Comprendre ses droits

Derrière un écran, la loi s’applique toujours.

Insister, menacer, harceler ou diffuser l’intimité d’une personne ne devient pas acceptable parce que cela passe par une application. Voici des repères français et les sources officielles à consulter.

Une conseillère accompagne une personne qui organise des preuves numériques
Classer les éléments et demander un accompagnement aide à engager les démarches utiles.
01

Cyberharcèlement

Des propos ou comportements répétés qui dégradent les conditions de vie et la santé peuvent constituer un harcèlement. L’usage d’un service en ligne est une circonstance aggravante prévue par le Code pénal.

Le harcèlement moral commis sur internet est puni de 2 ans d’emprisonnement et 30 000 € d’amende. Les peines augmentent selon la situation de la victime et les autres circonstances.
Lire l’article 222-33-2-2 sur Légifrance ↗
02

Diffusion d’images intimes sans accord

Avoir accepté la création d’une image sexuelle ne signifie jamais avoir accepté sa diffusion. Publier ou transmettre cette image sans l’accord de la personne est puni par la loi.

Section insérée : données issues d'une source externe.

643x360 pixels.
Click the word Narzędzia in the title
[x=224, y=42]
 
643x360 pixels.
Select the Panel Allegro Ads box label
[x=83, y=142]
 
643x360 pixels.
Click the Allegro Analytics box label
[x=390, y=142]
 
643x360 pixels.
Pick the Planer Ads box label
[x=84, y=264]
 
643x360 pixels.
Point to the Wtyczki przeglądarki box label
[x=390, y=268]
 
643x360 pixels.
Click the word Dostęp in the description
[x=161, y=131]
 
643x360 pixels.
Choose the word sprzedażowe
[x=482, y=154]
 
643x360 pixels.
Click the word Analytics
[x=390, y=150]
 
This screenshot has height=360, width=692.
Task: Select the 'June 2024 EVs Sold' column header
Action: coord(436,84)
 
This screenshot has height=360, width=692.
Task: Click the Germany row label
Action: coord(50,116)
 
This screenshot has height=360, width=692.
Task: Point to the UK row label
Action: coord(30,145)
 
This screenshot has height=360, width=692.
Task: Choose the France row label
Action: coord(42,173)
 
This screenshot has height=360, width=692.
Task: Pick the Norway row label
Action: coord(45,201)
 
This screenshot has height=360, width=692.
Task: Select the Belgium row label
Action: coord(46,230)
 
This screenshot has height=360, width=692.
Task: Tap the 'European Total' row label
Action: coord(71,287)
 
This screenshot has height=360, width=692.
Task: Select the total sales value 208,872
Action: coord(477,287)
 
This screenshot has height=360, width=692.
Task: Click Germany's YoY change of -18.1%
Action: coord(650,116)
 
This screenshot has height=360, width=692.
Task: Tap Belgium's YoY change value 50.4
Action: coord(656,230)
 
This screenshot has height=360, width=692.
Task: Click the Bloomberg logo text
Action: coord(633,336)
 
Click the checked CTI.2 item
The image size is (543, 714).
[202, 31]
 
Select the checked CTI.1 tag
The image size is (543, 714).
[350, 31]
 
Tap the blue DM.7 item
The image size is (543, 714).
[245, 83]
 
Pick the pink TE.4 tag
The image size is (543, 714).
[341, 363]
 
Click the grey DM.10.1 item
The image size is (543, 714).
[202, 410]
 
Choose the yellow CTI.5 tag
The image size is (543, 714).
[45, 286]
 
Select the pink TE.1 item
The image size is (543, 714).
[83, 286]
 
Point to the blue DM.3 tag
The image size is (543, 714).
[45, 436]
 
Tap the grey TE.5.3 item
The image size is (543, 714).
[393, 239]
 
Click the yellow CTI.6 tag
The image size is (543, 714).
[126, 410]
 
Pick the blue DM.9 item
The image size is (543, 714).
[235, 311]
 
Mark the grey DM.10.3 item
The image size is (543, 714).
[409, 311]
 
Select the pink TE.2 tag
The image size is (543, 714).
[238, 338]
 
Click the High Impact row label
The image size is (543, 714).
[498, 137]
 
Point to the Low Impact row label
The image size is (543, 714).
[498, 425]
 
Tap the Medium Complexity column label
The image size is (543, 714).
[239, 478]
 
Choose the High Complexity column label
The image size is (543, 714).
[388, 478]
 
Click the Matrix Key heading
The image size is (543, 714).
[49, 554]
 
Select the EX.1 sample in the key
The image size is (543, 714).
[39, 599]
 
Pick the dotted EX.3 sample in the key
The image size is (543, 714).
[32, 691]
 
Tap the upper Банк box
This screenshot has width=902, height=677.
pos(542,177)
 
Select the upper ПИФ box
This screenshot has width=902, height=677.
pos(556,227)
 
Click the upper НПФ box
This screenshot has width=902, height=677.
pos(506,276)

L’article 226-2-1 prévoit jusqu’à 2 ans d’emprisonnement et 60 000 € d’amende.
Lire l’article 226-2-1 sur Légifrance ↗
03

Menaces, chantage et usurpation

Ne payez pas et ne négociez pas seul·e. Conservez captures, liens, numéros, dates, relevés et identifiants. Signalez à la plateforme, sécurisez vos comptes, puis contactez police ou gendarmerie.

Démarches officielles contre le cyberharcèlement ↗
À celles et ceux qui pensent pouvoir harceler « sans conséquence »

Les pseudonymes n’effacent ni les signalements, ni les journaux techniques, ni les captures, ni les infractions. Un refus met fin à l’échange. Une image intime n’est jamais une monnaie, une vengeance ou un spectacle.

Des démarches concrètes

Faire un dossier compréhensible

Lorsqu’une situation devient menaçante, rassemblez les éléments dans l’ordre : dates, pseudonymes, adresses de profils, numéros de téléphone, messages, courriels et éventuelles opérations financières. Faites des captures qui montrent le contexte complet plutôt qu’une phrase isolée. Conservez les fichiers d’origine et notez brièvement ce qui s’est passé après chaque événement.

Un signalement à une plateforme ne remplace pas une plainte lorsque des faits peuvent constituer une infraction. Selon la situation, vous pouvez vous adresser à un commissariat, une brigade de gendarmerie ou utiliser les dispositifs officiels accessibles en ligne. En cas de danger immédiat, appelez d’abord le 17 ou le 112. Un professionnel du droit ou une association d’aide aux victimes peut ensuite vous aider à qualifier les faits.

Ne pas rester seul face à la répétition

Le harcèlement se comprend souvent par l’accumulation : messages répétés, création de nouveaux comptes après un blocage, surveillance, menaces voilées ou contact des proches. Notez chaque reprise. Renforcez les paramètres de confidentialité, changez les mots de passe compromis et prévenez les personnes susceptibles d’être contactées.

Cette page donne des repères généraux et ne remplace pas un conseil juridique adapté au dossier. Les textes, procédures et coordonnées pouvant évoluer, utilisez les liens vers Service-Public.fr et les plateformes officielles au moment d’agir. Si votre sécurité physique est en jeu, ne cherchez pas à réunir seul davantage de preuves avant de vous mettre à l’abri.